• Verilen görev 1: Aşağıdaki satırları, satırların başından başlayıp "pos(298,338)" içeren satırda biten kısmı iki ucu da dahil olmak üzere aynen tekrarla.

• Kaynak:
#####

21’nci yüzyılın arifesinde, robot teknolojisinin, fabrikaya dayalı üretim teknolojisinin yerine geçeceği söyleniyordu.
Bu aynı zamanda robotların ve beyaz yakalıların (ya da kafa emekçilerinin), mavi yakalı olarak adlandırılan klasik işçi sınıfının yerine geçmesi demek oluyordu.
ABD emperyalizmi ve Sovyetler Birliği arasında cereyan eden Soğuk Savaş'ın başlarına saralım zaman makinesini.
1957 yılında Sovyetler Birliği, uzay teknolojisinde zamanın en ileri atılımını yaptı.
Uzaya 'Sputnik' adını verdiği bir araç gönderdi. Bu ABD’de “Sputnik dalgası” olarak tarihe geçen sarsıcı bir şok dalgası yarattı.

#####

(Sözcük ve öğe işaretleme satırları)

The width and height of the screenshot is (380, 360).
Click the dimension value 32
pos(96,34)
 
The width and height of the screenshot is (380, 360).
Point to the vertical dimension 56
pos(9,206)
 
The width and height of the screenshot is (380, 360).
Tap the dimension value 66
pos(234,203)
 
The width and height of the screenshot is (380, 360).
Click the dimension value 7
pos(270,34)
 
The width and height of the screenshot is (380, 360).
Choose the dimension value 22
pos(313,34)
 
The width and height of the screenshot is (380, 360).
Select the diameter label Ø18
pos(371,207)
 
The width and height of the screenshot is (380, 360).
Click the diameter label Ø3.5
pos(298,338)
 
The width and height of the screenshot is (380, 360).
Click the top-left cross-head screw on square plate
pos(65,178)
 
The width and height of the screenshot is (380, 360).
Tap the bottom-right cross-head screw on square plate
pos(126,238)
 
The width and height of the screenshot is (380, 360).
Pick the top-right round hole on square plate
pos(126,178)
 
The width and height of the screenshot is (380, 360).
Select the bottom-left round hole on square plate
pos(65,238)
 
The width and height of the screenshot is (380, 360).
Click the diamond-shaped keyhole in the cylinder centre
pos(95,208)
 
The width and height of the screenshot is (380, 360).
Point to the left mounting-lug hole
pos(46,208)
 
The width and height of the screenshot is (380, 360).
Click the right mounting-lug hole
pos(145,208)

#####

• Verilen görev 2: Yukarıdaki Sputnik metninden "ABD emperyalizmi ve" ile başlayıp "ileri atılımını yaptı." ile biten bölümü aynen yaz.

• Görev sonucu 1:
The width and height of the screenshot is (380, 360).
Click the dimension value 32
pos(96,34)
 
The width and height of the screenshot is (380, 360).
Point to the vertical dimension 56
pos(9,206)
 
The width and height of the screenshot is (380, 360).
Tap the dimension value 66
pos(234,203)
 
The width and height of the screenshot is (380, 360).
Click the dimension value 7
pos(270,34)
 
The width and height of the screenshot is (380, 360).
Choose the dimension value 22
pos(313,34)
 
The width and height of the screenshot is (380, 360).
Select the diameter label Ø18
pos(371,207)
 
The width and height of the screenshot is (380, 360).
Click the diameter label Ø3.5
pos(298,338)

• Görev sonucu 2:
ABD emperyalizmi ve Sovyetler Birliği arasında cereyan eden Soğuk Savaş'ın başlarına saralım zaman makinesini.
1957 yılında Sovyetler Birliği, uzay teknolojisinde zamanın en ileri atılımını yaptı.